Here's your problem. As Elwell says, there are many public and private schools that specialize in arts education, some with very high reputations, and long waiting lists. There's one in Boston I visited as a grad student, and I got to interview several people there. The school taught everything, and each subject incorporated art as a means of engaging students. The student body boasted high grades, high retention rates, and about 90-95% went on to college. But, here's the thing. These were already the cream of the crop of Boston. Those who were planning from the get-go to succeed in life. They had the best grades in middle school, and they could write the best entrance essays. So, was it the art that made them good, or was it just the students themselves that made the program look good? Because, there are other specialty schools that focus on math and science, and make all the same claims.
I believe it's extremely important to study art, because it gives you something to enjoy throughout your life, and a way to comment on what you experience. To truly do a study proving arts' significance, you'd need to do two separate studies. First, find a school or district that's increased funding and performance in the arts over a long period of time. Then study things like retention rates, incidents of violence, rates of drug abuse, and %'s of students going on to higher education. Conduct student surveys asking to what extent art education has affected their lives. Then extrapolate a conclusion taking into account external factors like an improving/declining economy, increasing/decreasing crime rates, changes in student behavior (time spent studying, going out, surfing the internet) etc...

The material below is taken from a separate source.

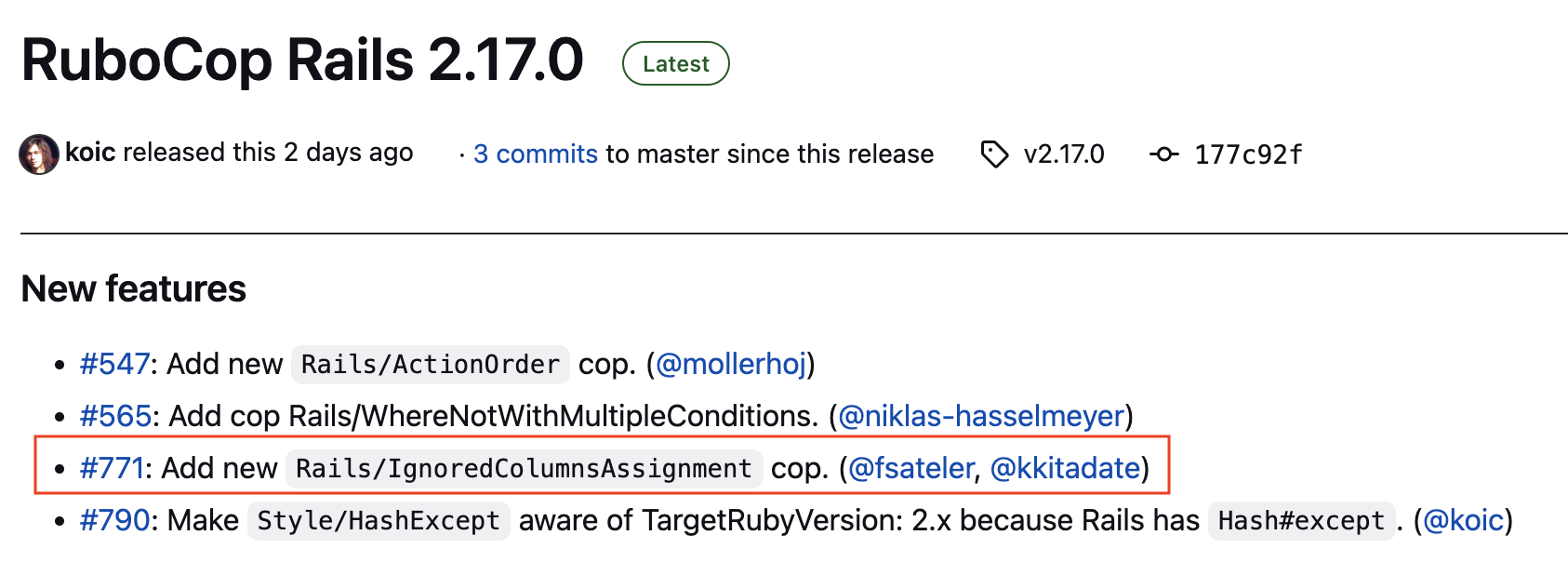
Task: Open pull request #547
Action: click(x=114, y=364)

The closest to a study I've seen recently on this was on NPR. They wrote about a study of the national competence of students in creative/performance arts and found that there has been no real progress over the last ten years. I'll look up a link.

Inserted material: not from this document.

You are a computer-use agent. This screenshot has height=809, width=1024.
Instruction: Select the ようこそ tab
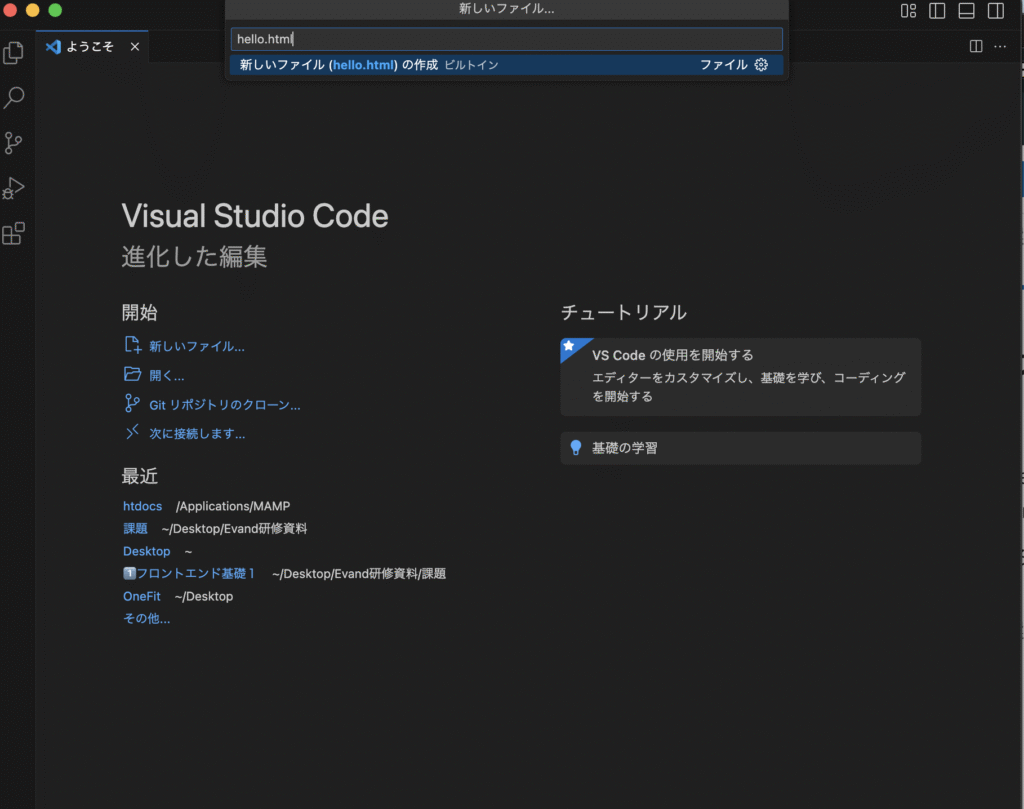click(x=89, y=47)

Long story short: you're looking for statistics that don't exist, that no one cares enough to pay for, and that would be very difficult to piece together. You need to shift gears on your topic.
EDIT: And, just to explain why I thanked Faust for his reply, he's absolutely right in saying that your entire approach to this topic is flawed. We don't study art so that we can boost high school attendence or student behavior. Choosing that as a primary goal is an insult to art ed. It's like saying the best reason for teaching evolution is to increase computer sales at radio shack. Sure, buying computers is nice, but the main goal of teaching evolution is to understand the world we live in, and the main reason for teaching art is to have more skilled artists working, period.
Last edited by TASmith; September 20th, 2009 at 03:04 PM.
I don't think he's talking about arts high schools. I understood that he meant art classes in regular high schools versus schools where they have eliminated the art class. There have been studies done to see if young children fare better in other classes, with paying attention, and with stress if they have an art class in school.
I know he's not talking about arts highschools, but that's about the only opportunity to find any statistics to "prove" his theory. By all means, though, post some of those other studies if you know any. Of course, any school that cuts their art budget is probably a poorer school from a poorer neighborhood, so I imagine stats will be scewed somewhat for that reason.